And he’s right. For years, Kamurocho, first conjured for the Yakuza series and now the setting of Judgment, has been a playground – a blinking babel filled with melodrama. But, what I’ve noticed from playing the game’s first chapter, is that Kamurocho has always been quietly simmering with hard-boiled, noir potential. ‘Down these mean streets a man must go who is not himself mean,’ wrote Raymond Chandler, in The Simple Art of Murder, an essay in which he outlined what the private detective should be. ‘He must be, to use a rather weathered phrase, a man of honor.’ Sound familiar? How about this: ‘He must be the best man in his world and a good enough man for any world.’ Is it just me or is Chandler describing Kazuma Kiryu, the hero of the Yakuza games?

As to whether or not Yagami – an erstwhile lawyer whose past is sticky with guilt and stricken with misfortune – fits the bill, the jury is still out. We find him, at the start of Judgment, collecting debts on behalf of the criminal Tojo Clan. ‘That doesn’t sound like a private eye… More like a mercenary,’ one character chides, and they have a point. Fortunately, the game’s sense of style makes up for our early uncertainty. The opening bustles with lowly business of the sort with which we’re accustomed: jostling through back alleys, brawling with throngs of thugs, etc. But one mission has us tailing a target, while a muted trumpet pipes up on the soundtrack, and something clicks. All of a sudden, the place takes on a noirish feel – the atmosphere, once arcade-bright, turns seamy.
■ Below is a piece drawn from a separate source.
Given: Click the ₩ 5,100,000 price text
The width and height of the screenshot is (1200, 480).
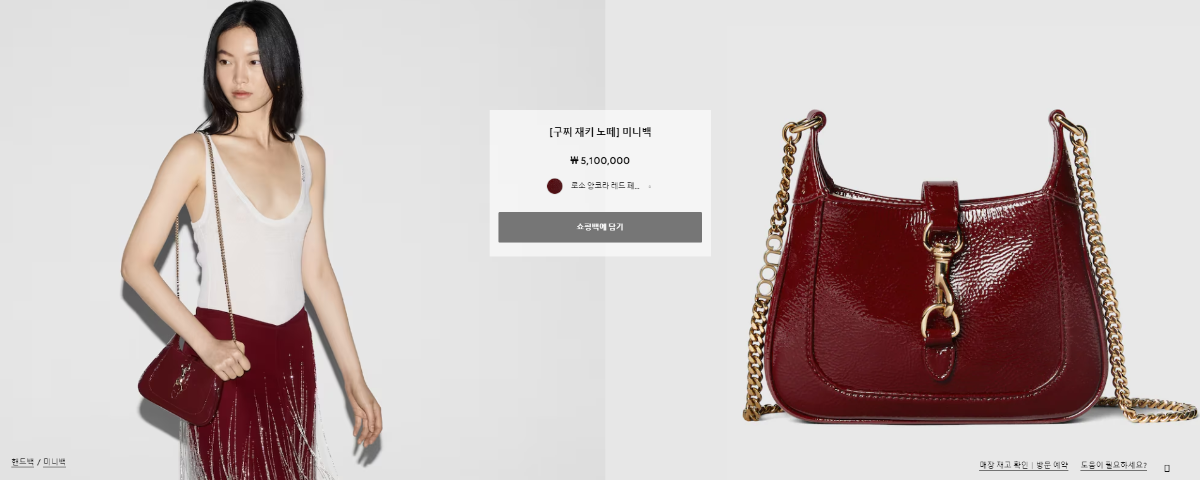Looking at the screenshot, I should pos(600,160).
If you’re anything like me, you’ll be so eager to jump into Judgment and deliver a Crane stance spin kick to the nearest snarling head that you won’t have seen this mood shift coming. It’s a genre trojan horse, and credit to developer Ryu Ga Gotoku Studio for not overplaying its hand. The game starts off slow. In a flashback, we see Yagami in lawyerly digs: an office crammed with starched collars, ties, telephones, the swirl of smoke hanging in the air. It’s the sort of place that hums unnoticed in Kamurocho, two floors above the din on the street. On the evidence of the opening, I was wondering if Judgment might deliver a darker vision of Phoenix Wright – in which the law was laid down with fists and feet. Before long, we ping forwards to the present and find Yagami forsaking the bar in favour of a bar.

He’s not drowning his sorrows, rather pulling at the thread of a grisly murder. We soon meet Tsukomo, an informant cocooned in a cubicle in an internet cafe, who scrapes secrets from the internet and sells them to you. It reminds us at once of the buzz of those streets in Blade Runner, filled with people who trade in black market goods and sex. Soon after we meet Tsukomo, we fly a mini surveillance copter, the better to peer into the windows of a building; it brings to mind Ryan Gosling’s detachable drone, in Blade Runner 2049, unclipping from his car and zooming overhead for clues. We also spend more time on the rooftops in Judgment, and there’s an airy loneliness up there. It affords a different view of a familiar patch – and a tinge of tech noir. Kamurocho, with all that light and glass, is like an upturned chandelier; here, we feel along its dark edges.

I’m hardly expecting Yagami to tote a magnifying glass and wrap himself in a trenchcoat any time soon, and I’ve yet to pass judgement on the game as a whole. One thing that’s clear is that the fine-tuning of trickery – the drone, the tailing missions, a lock-picking mini-game – certainly makes a silhouette of it, cast backlit by the light of the Yakuza series. That it couldn’t exist without those games is obvious, of course, but it also couldn’t achieve its lacing of tonal subtlety without the mad noise of its forebears, soaked as they are in soap opera. The streets are as mean as ever, but they feel different than before. And while I’m not sure whether or not Yagami will supplant Kiryu as a fond favourite, the more intriguing proposition is this: Yagami might just be the best man in his world, because it’s one we haven’t quite seen before.